**EXERCISE PROMPT:** Turn the lines of the items below, starting at the line that contains "Image resolution: width=530" and ending at the line that contains "center [40, 98].", into a numbered list that includes both of those lines. Leave out blank lines and the pictures.

——

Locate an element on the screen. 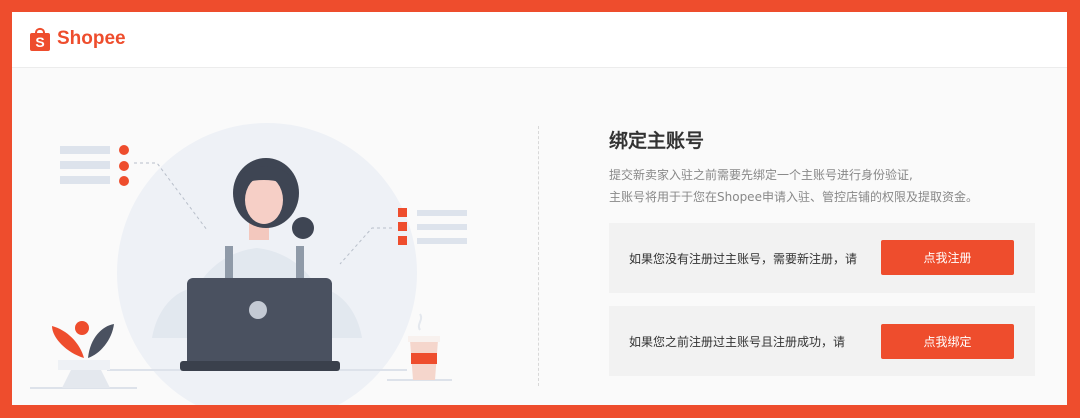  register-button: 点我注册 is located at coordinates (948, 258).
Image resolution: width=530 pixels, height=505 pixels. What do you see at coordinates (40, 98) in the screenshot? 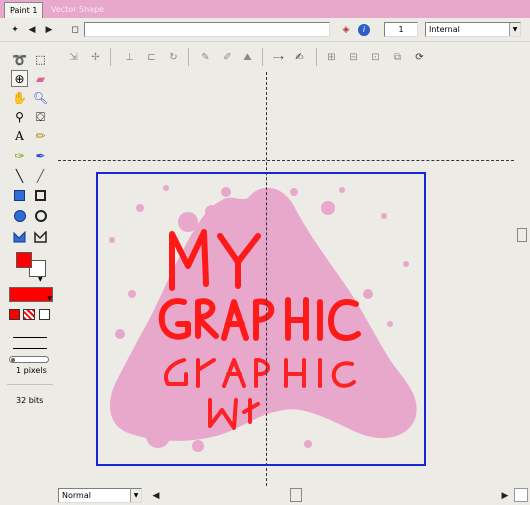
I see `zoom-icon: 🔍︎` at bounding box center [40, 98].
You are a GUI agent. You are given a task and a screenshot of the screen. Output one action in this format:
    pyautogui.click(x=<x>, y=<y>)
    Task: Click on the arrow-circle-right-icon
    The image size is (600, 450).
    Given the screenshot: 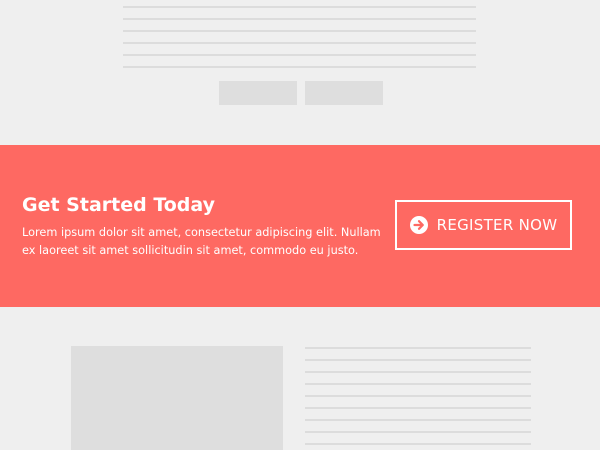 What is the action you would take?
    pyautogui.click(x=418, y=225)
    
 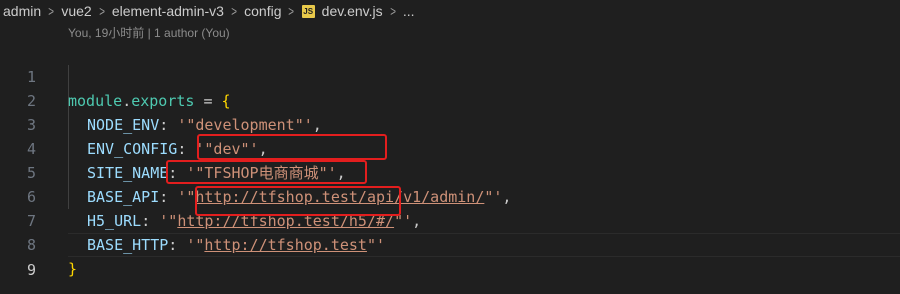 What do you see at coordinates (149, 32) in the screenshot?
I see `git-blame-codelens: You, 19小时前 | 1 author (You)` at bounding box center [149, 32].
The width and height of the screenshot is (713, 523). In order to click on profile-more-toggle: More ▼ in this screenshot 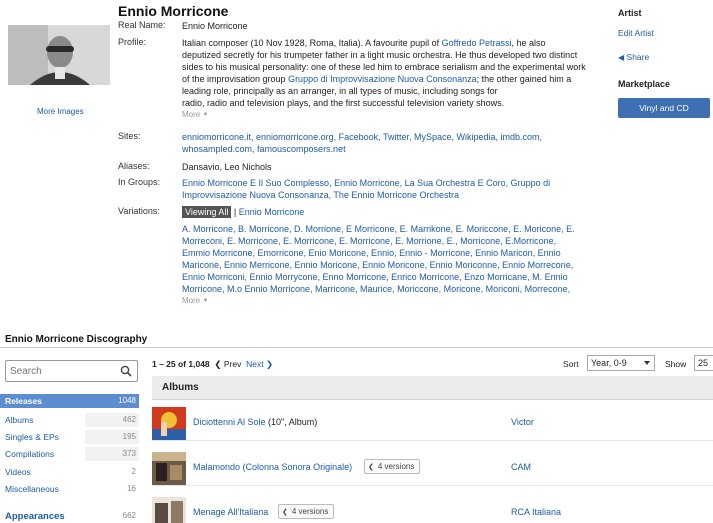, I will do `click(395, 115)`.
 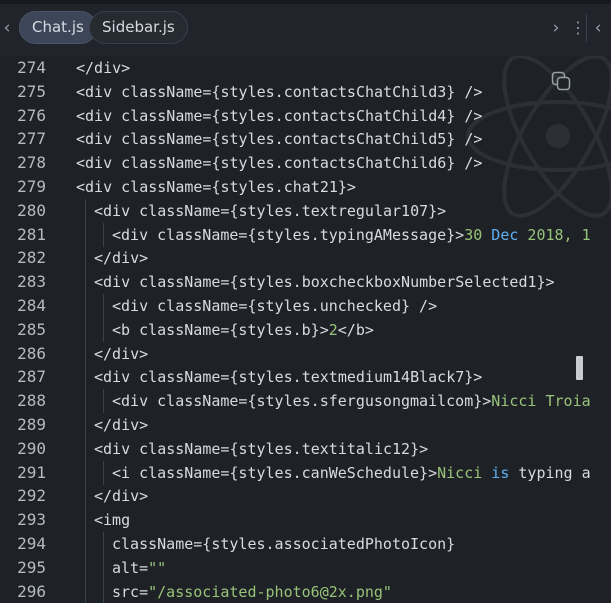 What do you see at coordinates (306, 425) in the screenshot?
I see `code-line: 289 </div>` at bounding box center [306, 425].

——

**TASK OUTPUT:**
1. Image resolution: width=530 pixels, height=505 pixels. What do you see at coordinates (40, 98) in the screenshot? 
2. I see `zoom-icon: 🔍︎` at bounding box center [40, 98].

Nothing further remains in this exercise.